Rovetta Alessandro, Mansournia Mohammad Ali
International Committee Against the Misuse of Statistical Significance, Bovezzo, Italy.
Department of Epidemiology and Biostatistics, School of Public Health, Tehran University of Medical Sciences, Tehran, Iran.
J Prev Med Public Health. 2024 Nov;57(6):511-520. doi: 10.3961/jpmph.24.250. Epub 2024 Sep 20.
Statistical testing in medicine is a controversial and commonly misunderstood topic. Despite decades of efforts by renowned associations and international experts, fallacies such as nullism, the magnitude fallacy, and dichotomania are still widespread within clinical and epidemiological research. This can lead to serious health errors (e.g., misidentification of adverse reactions). In this regard, our work sheds light on another common interpretive and cognitive error: the fallacy of high significance, understood as the mistaken tendency to prioritize findings that lead to low p-values. Indeed, there are target hypotheses (e.g., a hazard ratio of 0.10) for which a high p-value is an optimal and desirable outcome. Accordingly, we propose a novel method that goes beyond mere null hypothesis testing by assessing the statistical surprise of the experimental result compared to the prediction of several target assumptions. Additionally, we formalize the concept of interval hypotheses based on prior information about costs, risks, and benefits for the stakeholders (NORD-h protocol). The incompatibility graph (or surprisal graph) is adopted in this context. Finally, we discuss the epistemic necessity for a descriptive, (quasi) unconditional approach in statistics, which is essential to draw valid conclusions about the consistency of data with all relevant possibilities, including study limitations. Given these considerations, this new protocol has the potential to significantly impact the production of reliable evidence in public health.

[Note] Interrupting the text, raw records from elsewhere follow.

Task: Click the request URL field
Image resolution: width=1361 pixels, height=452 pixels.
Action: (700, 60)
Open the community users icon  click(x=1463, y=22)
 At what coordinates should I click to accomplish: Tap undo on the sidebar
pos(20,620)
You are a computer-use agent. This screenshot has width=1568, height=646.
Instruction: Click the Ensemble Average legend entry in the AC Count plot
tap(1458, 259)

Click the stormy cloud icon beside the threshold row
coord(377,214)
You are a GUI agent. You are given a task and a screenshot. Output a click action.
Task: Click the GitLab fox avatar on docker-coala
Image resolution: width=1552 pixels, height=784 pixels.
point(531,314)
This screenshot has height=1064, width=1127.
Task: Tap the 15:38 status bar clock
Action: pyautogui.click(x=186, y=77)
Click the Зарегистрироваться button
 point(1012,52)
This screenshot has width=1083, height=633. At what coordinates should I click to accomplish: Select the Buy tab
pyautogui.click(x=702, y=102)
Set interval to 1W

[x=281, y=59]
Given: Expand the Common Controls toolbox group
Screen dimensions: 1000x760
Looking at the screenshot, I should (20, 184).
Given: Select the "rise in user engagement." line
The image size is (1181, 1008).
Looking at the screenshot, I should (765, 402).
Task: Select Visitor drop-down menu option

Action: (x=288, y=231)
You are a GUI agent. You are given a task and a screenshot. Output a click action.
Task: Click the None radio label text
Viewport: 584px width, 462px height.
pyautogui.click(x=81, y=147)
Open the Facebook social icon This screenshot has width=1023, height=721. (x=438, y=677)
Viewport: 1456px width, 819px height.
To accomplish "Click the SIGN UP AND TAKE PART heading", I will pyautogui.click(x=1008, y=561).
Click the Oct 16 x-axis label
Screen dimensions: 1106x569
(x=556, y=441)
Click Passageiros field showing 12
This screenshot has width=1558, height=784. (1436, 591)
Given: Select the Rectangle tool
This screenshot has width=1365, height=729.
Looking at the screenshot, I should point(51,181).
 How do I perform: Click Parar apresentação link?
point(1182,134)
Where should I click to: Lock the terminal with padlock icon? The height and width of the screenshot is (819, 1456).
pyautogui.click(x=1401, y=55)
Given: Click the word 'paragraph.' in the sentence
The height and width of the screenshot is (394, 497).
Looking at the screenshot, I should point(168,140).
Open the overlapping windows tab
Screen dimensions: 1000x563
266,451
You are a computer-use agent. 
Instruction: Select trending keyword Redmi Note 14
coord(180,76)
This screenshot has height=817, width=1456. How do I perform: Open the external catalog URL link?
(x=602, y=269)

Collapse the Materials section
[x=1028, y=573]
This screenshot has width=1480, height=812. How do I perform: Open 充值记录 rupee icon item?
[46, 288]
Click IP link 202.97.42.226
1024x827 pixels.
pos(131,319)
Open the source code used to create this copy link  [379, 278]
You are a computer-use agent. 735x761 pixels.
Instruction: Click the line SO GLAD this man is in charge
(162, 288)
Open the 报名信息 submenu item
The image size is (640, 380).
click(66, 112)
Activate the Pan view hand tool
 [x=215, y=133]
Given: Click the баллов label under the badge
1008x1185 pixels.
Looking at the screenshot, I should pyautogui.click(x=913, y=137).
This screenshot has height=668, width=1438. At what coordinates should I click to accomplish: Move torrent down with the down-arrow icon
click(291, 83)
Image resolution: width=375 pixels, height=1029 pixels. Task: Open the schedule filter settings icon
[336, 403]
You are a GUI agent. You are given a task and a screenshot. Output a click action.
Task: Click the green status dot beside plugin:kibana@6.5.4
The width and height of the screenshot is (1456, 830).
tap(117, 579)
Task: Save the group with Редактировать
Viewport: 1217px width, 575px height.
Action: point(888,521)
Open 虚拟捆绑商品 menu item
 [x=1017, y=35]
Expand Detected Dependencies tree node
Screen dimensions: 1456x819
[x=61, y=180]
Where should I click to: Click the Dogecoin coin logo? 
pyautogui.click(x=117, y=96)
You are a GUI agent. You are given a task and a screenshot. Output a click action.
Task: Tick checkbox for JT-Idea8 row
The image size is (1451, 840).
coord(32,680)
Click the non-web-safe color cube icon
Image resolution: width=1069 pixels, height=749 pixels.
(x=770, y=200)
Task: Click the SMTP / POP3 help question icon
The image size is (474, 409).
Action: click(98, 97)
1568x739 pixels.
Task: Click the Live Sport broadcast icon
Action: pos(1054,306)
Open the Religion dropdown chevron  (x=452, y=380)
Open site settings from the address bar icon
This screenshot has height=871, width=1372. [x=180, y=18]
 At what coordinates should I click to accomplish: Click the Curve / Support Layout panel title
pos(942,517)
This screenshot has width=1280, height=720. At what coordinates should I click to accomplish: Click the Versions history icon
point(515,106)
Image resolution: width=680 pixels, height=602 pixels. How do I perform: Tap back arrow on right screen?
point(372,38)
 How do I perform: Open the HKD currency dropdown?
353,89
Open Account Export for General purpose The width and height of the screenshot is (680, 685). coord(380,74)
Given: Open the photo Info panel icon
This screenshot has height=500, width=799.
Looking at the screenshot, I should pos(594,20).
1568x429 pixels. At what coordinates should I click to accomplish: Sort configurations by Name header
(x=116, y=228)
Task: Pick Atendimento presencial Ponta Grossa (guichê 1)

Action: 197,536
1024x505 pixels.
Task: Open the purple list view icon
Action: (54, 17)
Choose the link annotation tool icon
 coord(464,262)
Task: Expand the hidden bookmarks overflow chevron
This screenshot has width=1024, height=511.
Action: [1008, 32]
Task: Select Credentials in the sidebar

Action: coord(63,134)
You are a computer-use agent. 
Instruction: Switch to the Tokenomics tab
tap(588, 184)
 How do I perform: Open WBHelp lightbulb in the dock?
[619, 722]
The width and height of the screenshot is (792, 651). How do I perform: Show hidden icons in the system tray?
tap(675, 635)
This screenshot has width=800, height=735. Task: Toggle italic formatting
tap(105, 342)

医学中的统计检验是一个存在争议且常被误解的话题。尽管知名协会和国际专家历经数十年努力,但诸如虚无主义、效应量谬误和二分法狂热等谬误在临床和流行病学研究中仍广泛存在。这可能导致严重的健康错误(例如,不良反应的错误识别)。在这方面,我们的工作揭示了另一种常见的解释性和认知错误:高显著性谬误,即错误地倾向于优先考虑导致低p值的研究结果。实际上,对于某些目标假设(例如,风险比为0.10),高p值是一个最优且理想的结果。因此,我们提出了一种新颖的方法,该方法通过评估实验结果与几个目标假设预测相比的统计意外性,超越了单纯的零假设检验。此外,我们基于利益相关者的成本、风险和收益的先验信息,将区间假设的概念形式化(NORD-h协议)。在此背景下采用不相容图(或意外性图)。最后,我们讨论了统计学中描述性、(准)无条件方法的认知必要性,这对于就数据与所有相关可能性(包括研究局限性)的一致性得出有效结论至关重要。考虑到这些因素,这个新协议有可能对公共卫生领域可靠证据的产生产生重大影响。